Unified Video-Action Policy
Adapts a pretrained video diffusion transformer into an end-to-end driving policy via joint flow-matching over video and action tokens.
Scene-Evolving Guidance
A frozen VLM generates chunk-specific semantic intent injected via temporally localized cross-attention, enabling scene-level reasoning.
Selective KV Memory
Training-free modality-aware cache selection retains salient tokens and discards redundancy — 12× memory reduction for 300s rollouts.
Overview of DriveWAM. Video and action tokens are organized into a unified temporal sequence within a pretrained video diffusion transformer. A frozen VLM provides scene-evolving driving guidance via chunk-specific cross-attention, and selective KV memory maintains bounded context for long-horizon autoregressive rollout.
Training attention mask. Block-diagonal design ensures causal dependencies while preventing future information leakage.
Selective KV memory. Naturally filters static background while retaining moving objects and safety-critical cues (12× memory reduction).
NAVSIM v1
90.1 PDMS with a single front-view camera and a simple regression head — no anchors, no reinforcement learning.
PhysicalAI-AV
0.83m ADE@4s, substantially outperforming NVIDIA's Alpamayo-1.5 (1.44m).
Data Scaling
Consistent improvements from 4k to 100k clips, confirming scalability of video generative priors.
MV: multi-view cameras; SV: single-view camera; L: LiDAR.

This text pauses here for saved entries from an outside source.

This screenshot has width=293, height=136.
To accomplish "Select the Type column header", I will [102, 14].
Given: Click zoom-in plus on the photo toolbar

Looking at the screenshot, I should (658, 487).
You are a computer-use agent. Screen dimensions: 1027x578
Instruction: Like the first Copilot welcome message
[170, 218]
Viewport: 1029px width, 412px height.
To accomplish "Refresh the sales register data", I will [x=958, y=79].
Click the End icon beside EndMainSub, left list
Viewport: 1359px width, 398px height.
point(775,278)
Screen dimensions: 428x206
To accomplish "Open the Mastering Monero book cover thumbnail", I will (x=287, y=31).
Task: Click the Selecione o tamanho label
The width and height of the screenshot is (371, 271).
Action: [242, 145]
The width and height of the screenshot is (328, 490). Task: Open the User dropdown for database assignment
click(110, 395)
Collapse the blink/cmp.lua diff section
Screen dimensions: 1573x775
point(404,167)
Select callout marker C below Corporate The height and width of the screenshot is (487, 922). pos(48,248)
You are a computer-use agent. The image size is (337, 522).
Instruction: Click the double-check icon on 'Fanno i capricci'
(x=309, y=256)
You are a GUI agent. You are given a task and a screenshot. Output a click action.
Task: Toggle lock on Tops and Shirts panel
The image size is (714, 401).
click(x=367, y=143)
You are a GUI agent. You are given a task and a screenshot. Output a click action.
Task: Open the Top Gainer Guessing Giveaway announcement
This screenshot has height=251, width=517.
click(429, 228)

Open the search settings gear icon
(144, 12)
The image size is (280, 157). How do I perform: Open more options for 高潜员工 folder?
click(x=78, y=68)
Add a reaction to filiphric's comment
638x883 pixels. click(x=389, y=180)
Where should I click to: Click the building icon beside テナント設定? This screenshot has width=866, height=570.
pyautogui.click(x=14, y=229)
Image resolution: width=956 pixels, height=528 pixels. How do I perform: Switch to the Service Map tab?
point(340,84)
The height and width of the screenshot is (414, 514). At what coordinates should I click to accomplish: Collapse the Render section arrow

| Method | Sensors | NC ↑ | DAC ↑ | TTC ↑ | Comf. ↑ | EP ↑ | PDMS ↑ |
|---|---|---|---|---|---|---|---|
| End-to-End Methods | |||||||
| UniAD | MV | 97.8 | 91.9 | 92.9 | 100.0 | 78.8 | 83.4 |
| TransFuser | MV & L | 97.7 | 92.8 | 92.8 | 100.0 | 79.2 | 84.0 |
| PARA-Drive | MV | 97.9 | 92.4 | 93.0 | 99.8 | 79.3 | 84.0 |
| LAW | SV | 96.4 | 95.4 | 88.7 | 99.9 | 81.7 | 84.6 |
| DiffusionDrive | MV & L | 98.2 | 96.2 | 94.7 | 100.0 | 82.2 | 88.1 |
| WoTE | MV & L | 98.5 | 96.8 | 94.4 | 99.9 | 81.9 | 88.3 |
| VLA-based Methods | |||||||
| ReCogDrive | MV | 98.1 | 94.7 | 94.2 | 100.0 | 80.9 | 86.5 |
| DriveVLA-W0 | SV | 98.7 | 96.2 | 95.5 | 100.0 | 82.2 | 88.4 |
| AutoVLA | MV | 98.4 | 95.6 | 98.0 | 99.9 | 81.9 | 89.1 |
| DriveDreamer-Policy | MV | 98.4 | 97.1 | 95.1 | 100.0 | 83.5 | 89.2 |
| WA-based Methods | |||||||
| Epona | SV | 97.9 | 95.1 | 93.8 | 99.9 | 80.4 | 86.2 |
| WorldDrive | SV | 98.4 | 95.8 | 95.2 | 99.8 | 83.3 | 89.0 |
| DriveWAM (Ours) | SV | 98.3 | 98.1 | 95.2 | 100.0 | 84.3 | 90.1 |
| Method | Source | # Params | ADE@3s ↓ | FDE@3s ↓ | ADE@4s ↓ | FDE@4s ↓ |
|---|---|---|---|---|---|---|
| VaVAM | Valeo | 1.3B | 2.31 | 4.32 | — | — |
| Alpamayo-1.5 | NVIDIA | 10B | 0.80 | 2.31 | 1.44 | 4.18 |
| DriveWAM (Ours) | — | 5B + 8B | 0.47 | 1.35 | 0.83 | 2.47 |
Data scaling performance. DriveWAM shows consistent improvements when scaling from 4k to 100k driving clips, demonstrating effective utilization of pretrained video generation priors.
| # Clips | SE Guidance | ADE@4s ↓ | FDE@4s ↓ |
|---|---|---|---|
| 4k | ✗ | 1.21 | 3.65 |
| 4k | ✓ | 1.01 | 2.95 |
| 20k | ✗ | 0.95 | 2.94 |
| 20k | ✓ | 0.94 | 2.65 |
| 100k | ✗ | 0.92 | 2.75 |
| 100k | ✓ | 0.83 | 2.47 |
Scene-evolving guidance consistently improves performance across all data scales.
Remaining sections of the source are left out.